● **Aim of the task**
In the entries that follow, the first line to write out is the one containing "ITエンジニア (34, 2149)", and the last is the one containing "インフラ (29, 2063)". Reproduce that stretch exactly, with nothing before or after it.

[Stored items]
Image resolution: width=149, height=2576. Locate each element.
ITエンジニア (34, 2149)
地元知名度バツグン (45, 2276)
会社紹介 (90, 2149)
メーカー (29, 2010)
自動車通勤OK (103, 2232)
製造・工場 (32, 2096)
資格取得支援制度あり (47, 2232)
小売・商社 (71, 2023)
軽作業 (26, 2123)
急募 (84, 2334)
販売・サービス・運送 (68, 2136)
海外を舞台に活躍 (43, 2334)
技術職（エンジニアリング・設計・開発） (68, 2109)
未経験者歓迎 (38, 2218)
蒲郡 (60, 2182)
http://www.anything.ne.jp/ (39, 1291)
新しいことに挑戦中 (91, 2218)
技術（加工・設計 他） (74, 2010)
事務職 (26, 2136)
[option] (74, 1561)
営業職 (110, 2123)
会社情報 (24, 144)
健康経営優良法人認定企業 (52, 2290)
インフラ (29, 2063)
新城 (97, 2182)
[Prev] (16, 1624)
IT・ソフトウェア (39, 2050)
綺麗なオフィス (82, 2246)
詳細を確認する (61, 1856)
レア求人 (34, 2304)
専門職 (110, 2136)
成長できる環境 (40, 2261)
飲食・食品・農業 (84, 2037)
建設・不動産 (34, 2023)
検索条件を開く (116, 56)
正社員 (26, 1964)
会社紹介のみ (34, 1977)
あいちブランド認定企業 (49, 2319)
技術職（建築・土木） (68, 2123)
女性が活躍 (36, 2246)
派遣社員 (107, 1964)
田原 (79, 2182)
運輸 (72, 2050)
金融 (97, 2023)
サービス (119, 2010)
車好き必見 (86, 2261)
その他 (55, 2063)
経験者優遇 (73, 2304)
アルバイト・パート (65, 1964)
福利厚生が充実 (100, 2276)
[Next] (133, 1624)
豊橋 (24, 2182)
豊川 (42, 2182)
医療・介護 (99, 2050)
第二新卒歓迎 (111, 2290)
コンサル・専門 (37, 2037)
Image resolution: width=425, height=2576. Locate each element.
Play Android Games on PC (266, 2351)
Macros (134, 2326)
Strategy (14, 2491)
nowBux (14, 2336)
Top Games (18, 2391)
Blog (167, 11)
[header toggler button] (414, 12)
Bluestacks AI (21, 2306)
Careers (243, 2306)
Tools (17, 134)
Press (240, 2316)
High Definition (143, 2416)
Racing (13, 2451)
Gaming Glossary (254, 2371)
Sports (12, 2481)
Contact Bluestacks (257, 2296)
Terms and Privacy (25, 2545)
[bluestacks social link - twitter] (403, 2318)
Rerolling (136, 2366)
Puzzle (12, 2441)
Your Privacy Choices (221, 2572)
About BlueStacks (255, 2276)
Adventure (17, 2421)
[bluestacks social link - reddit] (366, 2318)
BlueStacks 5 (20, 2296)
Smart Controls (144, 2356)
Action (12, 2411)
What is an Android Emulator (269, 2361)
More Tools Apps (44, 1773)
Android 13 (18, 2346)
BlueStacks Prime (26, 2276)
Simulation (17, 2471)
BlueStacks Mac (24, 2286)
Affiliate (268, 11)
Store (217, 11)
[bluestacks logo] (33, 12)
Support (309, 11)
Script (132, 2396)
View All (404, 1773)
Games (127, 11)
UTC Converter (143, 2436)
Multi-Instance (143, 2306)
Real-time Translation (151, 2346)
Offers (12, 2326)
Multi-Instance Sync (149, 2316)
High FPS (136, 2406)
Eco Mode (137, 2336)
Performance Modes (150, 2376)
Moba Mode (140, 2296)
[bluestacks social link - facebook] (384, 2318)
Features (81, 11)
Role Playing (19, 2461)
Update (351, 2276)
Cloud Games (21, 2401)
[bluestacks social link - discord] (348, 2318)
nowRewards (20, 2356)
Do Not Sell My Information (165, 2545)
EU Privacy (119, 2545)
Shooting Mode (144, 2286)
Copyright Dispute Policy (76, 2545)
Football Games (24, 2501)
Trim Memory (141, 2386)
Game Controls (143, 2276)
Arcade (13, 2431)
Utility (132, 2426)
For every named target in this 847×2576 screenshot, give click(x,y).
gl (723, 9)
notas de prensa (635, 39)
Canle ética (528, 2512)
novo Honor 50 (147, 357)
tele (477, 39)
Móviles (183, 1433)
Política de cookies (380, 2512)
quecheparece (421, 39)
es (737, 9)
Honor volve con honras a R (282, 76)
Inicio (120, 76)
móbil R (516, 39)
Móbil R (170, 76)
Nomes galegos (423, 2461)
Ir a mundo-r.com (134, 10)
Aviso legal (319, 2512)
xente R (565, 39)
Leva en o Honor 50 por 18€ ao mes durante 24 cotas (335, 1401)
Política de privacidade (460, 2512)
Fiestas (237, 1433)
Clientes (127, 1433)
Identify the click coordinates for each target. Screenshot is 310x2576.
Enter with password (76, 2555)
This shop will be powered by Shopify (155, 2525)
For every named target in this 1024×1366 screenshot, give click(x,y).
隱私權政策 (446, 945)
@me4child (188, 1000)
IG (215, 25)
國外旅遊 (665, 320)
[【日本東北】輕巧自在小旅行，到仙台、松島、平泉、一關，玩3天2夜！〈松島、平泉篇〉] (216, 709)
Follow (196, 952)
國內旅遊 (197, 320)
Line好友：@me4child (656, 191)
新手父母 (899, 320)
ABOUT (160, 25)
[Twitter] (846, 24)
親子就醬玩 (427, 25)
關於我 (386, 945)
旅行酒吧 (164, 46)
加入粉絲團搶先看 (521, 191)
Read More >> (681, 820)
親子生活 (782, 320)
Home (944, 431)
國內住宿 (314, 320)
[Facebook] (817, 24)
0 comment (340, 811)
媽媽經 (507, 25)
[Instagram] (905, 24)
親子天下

● **Answer to this task**
ITエンジニア (34, 2149)
地元知名度バツグン (45, 2276)
会社紹介 (90, 2149)
メーカー (29, 2010)
自動車通勤OK (103, 2232)
製造・工場 (32, 2096)
資格取得支援制度あり (47, 2232)
小売・商社 (71, 2023)
軽作業 (26, 2123)
急募 (84, 2334)
販売・サービス・運送 (68, 2136)
海外を舞台に活躍 (43, 2334)
技術職（エンジニアリング・設計・開発） (68, 2109)
未経験者歓迎 (38, 2218)
蒲郡 (60, 2182)
http://www.anything.ne.jp/ (39, 1291)
新しいことに挑戦中 (91, 2218)
技術（加工・設計 他） (74, 2010)
事務職 (26, 2136)
[option] (74, 1561)
営業職 (110, 2123)
会社情報 (24, 144)
健康経営優良法人認定企業 (52, 2290)
インフラ (29, 2063)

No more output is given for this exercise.